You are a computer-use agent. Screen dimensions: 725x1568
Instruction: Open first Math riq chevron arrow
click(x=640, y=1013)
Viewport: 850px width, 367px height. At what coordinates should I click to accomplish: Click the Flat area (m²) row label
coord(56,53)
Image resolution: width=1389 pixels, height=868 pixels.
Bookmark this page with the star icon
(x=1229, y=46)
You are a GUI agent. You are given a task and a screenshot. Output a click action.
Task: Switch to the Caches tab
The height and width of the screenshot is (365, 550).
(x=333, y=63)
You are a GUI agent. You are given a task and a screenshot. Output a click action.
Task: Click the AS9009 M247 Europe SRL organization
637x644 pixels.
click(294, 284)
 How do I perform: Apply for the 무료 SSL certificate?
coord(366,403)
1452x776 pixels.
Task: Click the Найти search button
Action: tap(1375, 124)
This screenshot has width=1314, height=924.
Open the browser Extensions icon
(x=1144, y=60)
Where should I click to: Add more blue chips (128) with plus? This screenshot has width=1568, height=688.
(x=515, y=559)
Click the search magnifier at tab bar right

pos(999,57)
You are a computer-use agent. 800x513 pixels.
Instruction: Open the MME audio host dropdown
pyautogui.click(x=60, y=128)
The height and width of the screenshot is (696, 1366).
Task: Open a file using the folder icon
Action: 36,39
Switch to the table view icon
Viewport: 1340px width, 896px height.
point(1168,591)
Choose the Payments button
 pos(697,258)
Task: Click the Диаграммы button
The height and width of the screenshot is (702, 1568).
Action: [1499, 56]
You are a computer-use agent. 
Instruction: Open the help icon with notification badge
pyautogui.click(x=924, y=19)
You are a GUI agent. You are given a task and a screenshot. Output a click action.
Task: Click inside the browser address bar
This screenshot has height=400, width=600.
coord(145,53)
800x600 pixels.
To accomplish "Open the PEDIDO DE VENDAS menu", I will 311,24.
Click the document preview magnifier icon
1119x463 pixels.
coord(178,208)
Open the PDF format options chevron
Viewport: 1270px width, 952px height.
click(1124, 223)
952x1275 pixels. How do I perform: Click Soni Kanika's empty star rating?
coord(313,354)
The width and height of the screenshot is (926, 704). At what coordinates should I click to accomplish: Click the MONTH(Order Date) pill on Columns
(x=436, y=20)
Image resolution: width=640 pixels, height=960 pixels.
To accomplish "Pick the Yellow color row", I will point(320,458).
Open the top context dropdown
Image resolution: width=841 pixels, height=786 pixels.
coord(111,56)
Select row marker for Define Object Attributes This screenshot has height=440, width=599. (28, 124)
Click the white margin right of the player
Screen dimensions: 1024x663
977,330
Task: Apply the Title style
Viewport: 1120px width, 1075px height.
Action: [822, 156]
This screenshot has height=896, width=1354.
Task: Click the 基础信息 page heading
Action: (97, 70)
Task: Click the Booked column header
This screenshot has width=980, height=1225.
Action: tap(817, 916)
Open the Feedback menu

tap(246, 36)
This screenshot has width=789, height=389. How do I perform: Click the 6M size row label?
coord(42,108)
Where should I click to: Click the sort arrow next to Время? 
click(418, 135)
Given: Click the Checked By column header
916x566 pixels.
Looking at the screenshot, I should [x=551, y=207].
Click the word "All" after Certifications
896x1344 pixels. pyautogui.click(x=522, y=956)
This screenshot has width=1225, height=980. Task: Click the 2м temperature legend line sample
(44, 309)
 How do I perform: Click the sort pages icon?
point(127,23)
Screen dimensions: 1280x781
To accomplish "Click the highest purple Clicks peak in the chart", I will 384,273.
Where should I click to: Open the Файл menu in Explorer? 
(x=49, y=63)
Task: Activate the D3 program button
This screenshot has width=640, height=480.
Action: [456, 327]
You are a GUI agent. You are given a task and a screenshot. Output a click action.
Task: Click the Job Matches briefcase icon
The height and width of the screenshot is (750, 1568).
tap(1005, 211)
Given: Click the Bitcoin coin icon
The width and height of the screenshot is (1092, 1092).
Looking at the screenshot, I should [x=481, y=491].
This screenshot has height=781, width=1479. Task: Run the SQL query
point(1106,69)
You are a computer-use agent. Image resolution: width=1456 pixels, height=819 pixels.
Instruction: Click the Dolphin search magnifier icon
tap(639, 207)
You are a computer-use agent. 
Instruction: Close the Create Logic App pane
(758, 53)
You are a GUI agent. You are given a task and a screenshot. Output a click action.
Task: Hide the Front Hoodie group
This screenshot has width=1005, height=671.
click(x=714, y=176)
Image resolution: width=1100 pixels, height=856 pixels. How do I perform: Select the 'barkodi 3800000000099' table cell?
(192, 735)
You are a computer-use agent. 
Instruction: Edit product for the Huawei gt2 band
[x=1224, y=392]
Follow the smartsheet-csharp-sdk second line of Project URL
........
WORK TO DO: Rewrite all the rows above, changing every "GUI agent" to "UI agent" and keeping everything else the same.

EXERCISE OUTPUT:
You are a computer-use agent. Screen dimensions: 725x1568
Instruction: Open first Math riq chevron arrow
click(x=640, y=1013)
Viewport: 850px width, 367px height. At what coordinates should I click to accomplish: Click the Flat area (m²) row label
coord(56,53)
Image resolution: width=1389 pixels, height=868 pixels.
Bookmark this page with the star icon
(x=1229, y=46)
You are a UI agent. You are given a task and a screenshot. Output a click action.
Task: Switch to the Caches tab
The height and width of the screenshot is (365, 550).
(x=333, y=63)
You are a UI agent. You are given a task and a screenshot. Output a click action.
Task: Click the AS9009 M247 Europe SRL organization
637x644 pixels.
click(294, 284)
 How do I perform: Apply for the 무료 SSL certificate?
coord(366,403)
1452x776 pixels.
Task: Click the Найти search button
Action: tap(1375, 124)
This screenshot has width=1314, height=924.
Open the browser Extensions icon
(x=1144, y=60)
Where should I click to: Add more blue chips (128) with plus? This screenshot has width=1568, height=688.
(x=515, y=559)
Click the search magnifier at tab bar right

pos(999,57)
You are a computer-use agent. 800x513 pixels.
Instruction: Open the MME audio host dropdown
pyautogui.click(x=60, y=128)
The height and width of the screenshot is (696, 1366).
Task: Open a file using the folder icon
Action: 36,39
Switch to the table view icon
Viewport: 1340px width, 896px height.
point(1168,591)
Choose the Payments button
 pos(697,258)
Task: Click the Диаграммы button
The height and width of the screenshot is (702, 1568).
Action: [1499, 56]
You are a computer-use agent. 
Instruction: Open the help icon with notification badge
pyautogui.click(x=924, y=19)
You are a UI agent. You are given a task and a screenshot. Output a click action.
Task: Click inside the browser address bar
This screenshot has height=400, width=600.
coord(145,53)
800x600 pixels.
To accomplish "Open the PEDIDO DE VENDAS menu", I will 311,24.
Click the document preview magnifier icon
1119x463 pixels.
coord(178,208)
Open the PDF format options chevron
Viewport: 1270px width, 952px height.
click(1124, 223)
952x1275 pixels. How do I perform: Click Soni Kanika's empty star rating?
coord(313,354)
The width and height of the screenshot is (926, 704). At what coordinates should I click to accomplish: Click the MONTH(Order Date) pill on Columns
(x=436, y=20)
Image resolution: width=640 pixels, height=960 pixels.
To accomplish "Pick the Yellow color row", I will point(320,458).
Open the top context dropdown
Image resolution: width=841 pixels, height=786 pixels.
coord(111,56)
Select row marker for Define Object Attributes This screenshot has height=440, width=599. (28, 124)
Click the white margin right of the player
Screen dimensions: 1024x663
977,330
Task: Apply the Title style
Viewport: 1120px width, 1075px height.
Action: [822, 156]
This screenshot has height=896, width=1354.
Task: Click the 基础信息 page heading
Action: (97, 70)
Task: Click the Booked column header
This screenshot has width=980, height=1225.
Action: tap(817, 916)
Open the Feedback menu

tap(246, 36)
This screenshot has width=789, height=389. How do I perform: Click the 6M size row label?
coord(42,108)
Where should I click to: Click the sort arrow next to Время? 
click(418, 135)
Given: Click the Checked By column header
916x566 pixels.
Looking at the screenshot, I should [x=551, y=207].
Click the word "All" after Certifications
896x1344 pixels. pyautogui.click(x=522, y=956)
This screenshot has width=1225, height=980. Task: Click the 2м temperature legend line sample
(44, 309)
 How do I perform: Click the sort pages icon?
point(127,23)
Screen dimensions: 1280x781
To accomplish "Click the highest purple Clicks peak in the chart", I will 384,273.
Where should I click to: Open the Файл menu in Explorer? 
(x=49, y=63)
Task: Activate the D3 program button
This screenshot has width=640, height=480.
Action: [456, 327]
You are a UI agent. You are given a task and a screenshot. Output a click action.
Task: Click the Job Matches briefcase icon
The height and width of the screenshot is (750, 1568).
tap(1005, 211)
Given: Click the Bitcoin coin icon
The width and height of the screenshot is (1092, 1092).
Looking at the screenshot, I should [x=481, y=491].
This screenshot has height=781, width=1479. Task: Run the SQL query
point(1106,69)
You are a computer-use agent. Image resolution: width=1456 pixels, height=819 pixels.
Instruction: Click the Dolphin search magnifier icon
tap(639, 207)
You are a computer-use agent. 
Instruction: Close the Create Logic App pane
(758, 53)
You are a UI agent. You are given a task and a screenshot. Output a click action.
Task: Hide the Front Hoodie group
This screenshot has width=1005, height=671.
click(x=714, y=176)
Image resolution: width=1100 pixels, height=856 pixels. How do I perform: Select the 'barkodi 3800000000099' table cell?
(192, 735)
You are a computer-use agent. 
Instruction: Edit product for the Huawei gt2 band
[x=1224, y=392]
Follow the smartsheet-csharp-sdk second line of Project URL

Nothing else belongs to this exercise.